■ JOB ITEM A ■
According to the BMW R75/5 restoration blog, how many miles does the bike have?
■ JOB ITEM B ■
Copy word for word everything in the BMW R75/5 restoration blog from "1973 BMW R75/5: Planning" down to "and 97,500 miles.".

■ GIVEN TEXT ■
1973 BMW R75/5: Fork Rebuild and Refinish

I just posted a new web page on rebuilding and refinishing the fork tubes. You can see this entry on the right hand column and can access it by clicking the 31 BMW R75/5 Fork Rebuild link.

I’m labeling the web pages for this project with the number BMW uses to identify major sub-systems of the R75/5 so you can easily correlate procedures with parts.  You can see the numbers on Hucky’s /5 parts page.

Here are some before and after pictures.

Front Forks with Wiring Harness Removed

Starting Out with Wheel and Fender Removed

Fork slider details

Grungy Fork Slider Removed

After Rebuild & Polishing

Final Product, Rebuilt and Refinished

1973 BMW R75/5: Bing Carburetor Restoration

Over the Christmas holiday, I restored the Bing carburetors. A restoration is a bit more work than a rebuild since the goal is to restore the finish to factory new condition as well as replace worn parts and all the O-rings and gaskets. Much of the time invested is in cleaning and polishing all the parts. You can access the web page about this using the this link:

which is also on the list of pages to the right. I’m using BMW parts subsystem numbers for the rebuild blogs so you can correlate the procedures with the parts.  You can see the numbers on Hucky’s R75/5 parts ordering page.

Here are some before and after pictures.

Carburetor in Decent Shape

Before-Barn Fresh

Before Soak, After Soak

Outside, Left No Cleaning, Right After Parts Washer

Before Soak, After Soak

Inside, Left No Cleaning, Right After Parts Washer

Cleaned and Polished, Outside View

Outside, Rebuilt and Restored

Cleaned and Polished, Inside View

Inside, Rebuilt and Restored

Cleaned & Polished - Top View

Top, Rebuilt and Restored

1973 BMW R75/5: Planning the Rebuild

Before starting a project and spending money, I try to take an inventory of the bike’s condition and develop a plan and budget. Usually, for a bike this old, I can plan on replacing everything that’s rubber, all the control cables, and renew all the filters. Since my wife has owned this bike since 1978 when I bought it for her as a wedding present, I have a pretty good idea of how it has been maintained and any major problems. Overall, the bike is in good condition for its 40-year age and 97,500 miles.

■ AVAILABLE DATA ■
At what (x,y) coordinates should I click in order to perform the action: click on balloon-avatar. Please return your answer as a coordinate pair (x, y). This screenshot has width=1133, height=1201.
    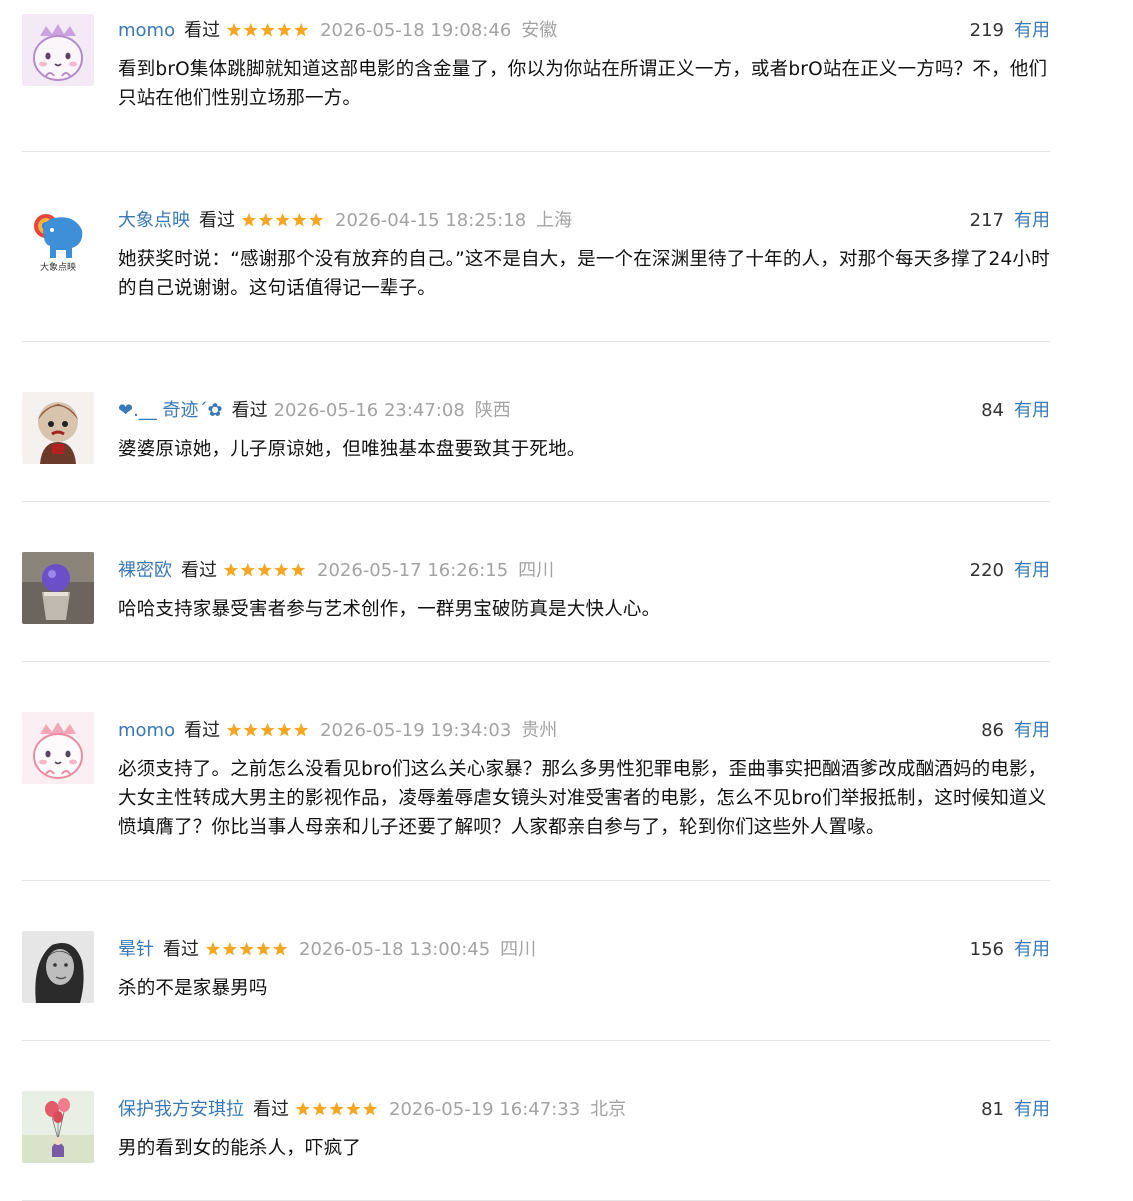
    Looking at the image, I should click on (58, 1127).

■ SOLUTION A ■
97,500 miles.

■ SOLUTION B ■
1973 BMW R75/5: Planning the Rebuild

Before starting a project and spending money, I try to take an inventory of the bike’s condition and develop a plan and budget. Usually, for a bike this old, I can plan on replacing everything that’s rubber, all the control cables, and renew all the filters. Since my wife has owned this bike since 1978 when I bought it for her as a wedding present, I have a pretty good idea of how it has been maintained and any major problems. Overall, the bike is in good condition for its 40-year age and 97,500 miles.